Why did I write it? I’m tempted to search for George Orwell’s answer (he wrote a great essay titled “Why I Write” that I’ve referenced a few times…) but fuck that, I’m not here to write a book report about George Orwell, I’m here to write what I think. There are a few parts to it. One is the sheer pleasure of figuring stuff out, solving mysteries and puzzles, arriving at elegant phrasing, concepts, ideas. Two is the opportunity to connect with people, to relate to them, to be interesting, funny, useful. And maybe a third – which you could see as a composite of the first two – is writing as action, writing as a way of behaving in the world, as a tool of influence. This is a tricky thing to get hung up about, and I think my recent misery was a consequence of overdoing it. Being overly worried and anxious about “how will my writing reshape reality?” Bro, forget about that, and just write about what you think is exciting, interesting, compelling, and share that with the people you most eagerly want to reach.
Yeah, I think that’s all for now. This post could be better with a bunch of editing, but honestly, I’d rather publish it as it is. If it was tedious, my bad. I do not care. Toodles! <3
Check out my ebook Introspect! Here’s a thread of reviews and quotes from people who liked it.
Hey Visa, I spent 15 mins reading through this in the morning and felt compelled to leave a note to say that I've been down the same path (except with a smaller audience) and the thing that has been most helpful is, as inane as it sounds, to keep to a publishing schedule (for me it's once a week).

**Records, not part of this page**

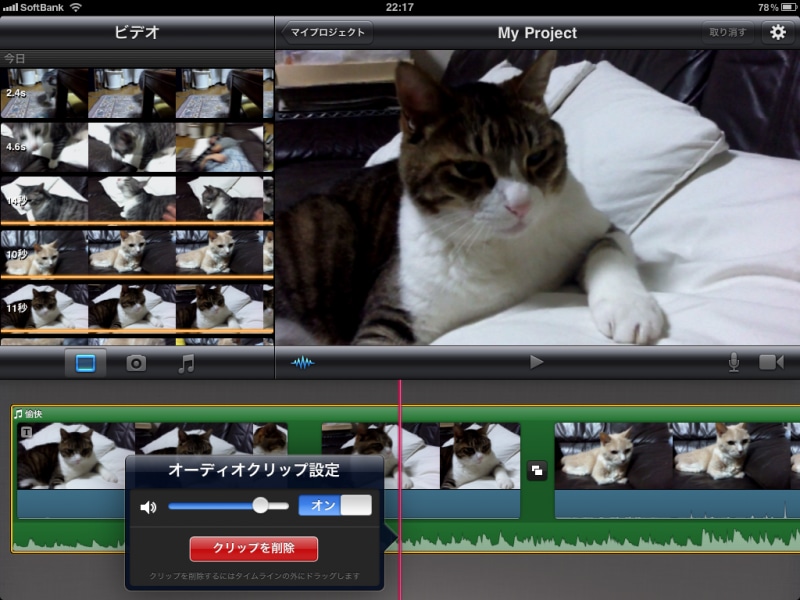Switch to the photos camera tab
Viewport: 800px width, 600px height.
coord(136,363)
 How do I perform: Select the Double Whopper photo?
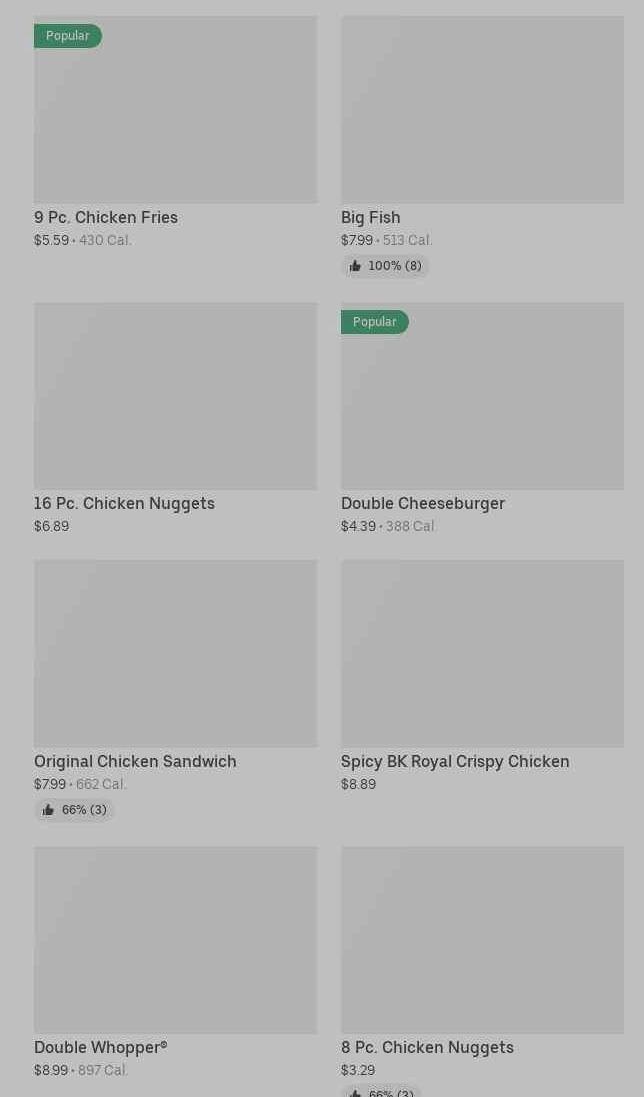[175, 940]
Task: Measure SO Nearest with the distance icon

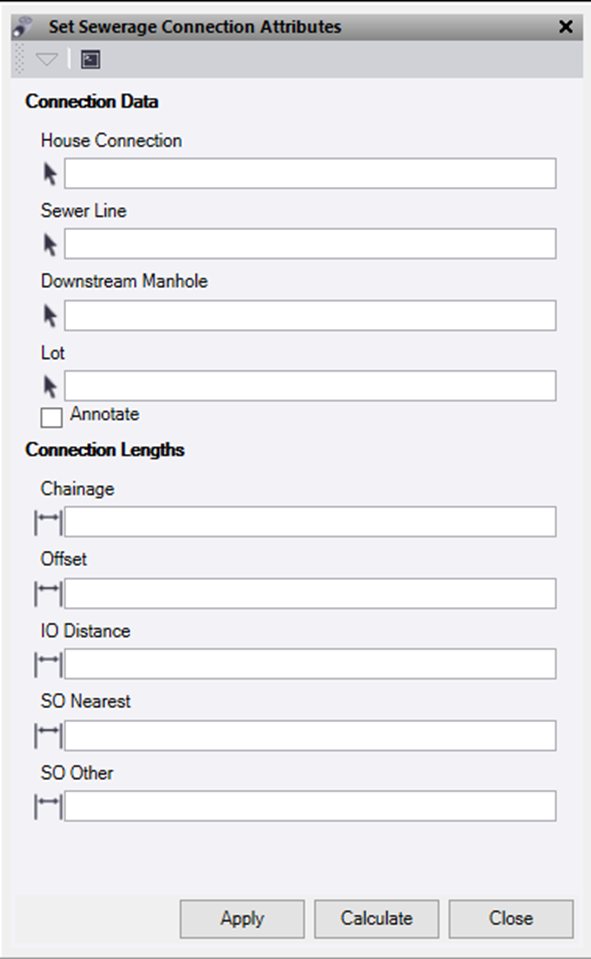Action: coord(48,735)
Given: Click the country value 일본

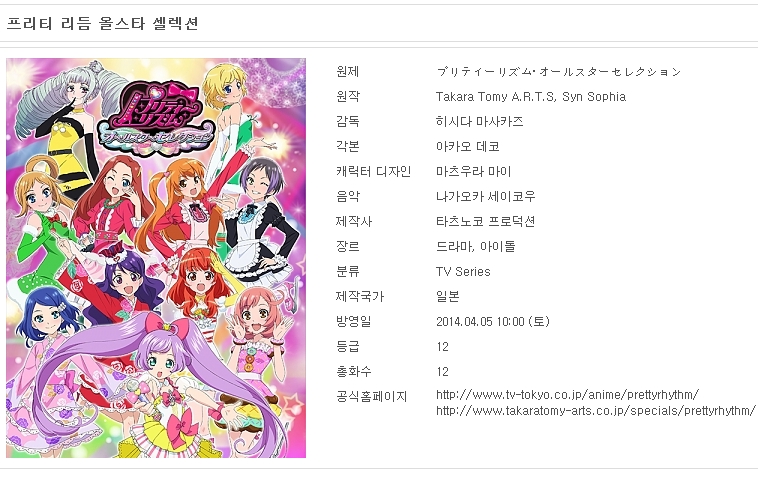Looking at the screenshot, I should click(448, 296).
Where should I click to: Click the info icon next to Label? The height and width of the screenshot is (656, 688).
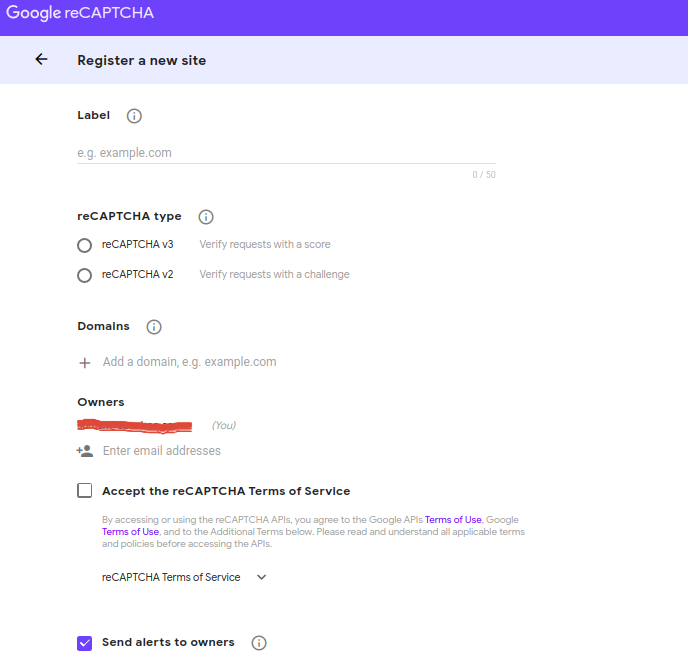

This forces me to be heads-down writing at least a portion of each week, leaving me too busy to think about "how will my writing reshape reality?" and, best of all, it self-corrects for the "joy of writing" because if what I'm writing gets tedious, I shelf it and go write something else, which I think is a brilliant mechanism for accounting for how I'm feeling in THIS particular week. What I'm frustrated about, what I'm thankful for, etc. in THIS week. And as you said, that's when the good stuff comes.
Oh and of course, over the years, I've also learned to successfully apply about 80 percent of the time the mentality that "Bro, forget about that, and just write about what you think is exciting, interesting, compelling, and share that with the people you most eagerly want to reach."
I don't know if this is applicable to you or not, since you seem to be aiming for something higher. You think of your forthcoming posts as "essays," while I think of everything I'm publishing merely as "posts." Perhaps that requires a greater level of commitment and accountability. I'm not sure about this. But when I think of myself as writing essays, I too "flinch, squint, doubt." Posts? That's the relaxed bro who is spinning some good tunes in the corner of the park to a small audience. I like that guy more.
There’s something meta here about repetition and trying to see things in a fresh light. I read your book Introspect twice and see a lot of the same themes being talked about here. It’s cool to see you do “the Introspect” in real time with this piece. Thanks Visa! The ideas from your book have been a super helpful.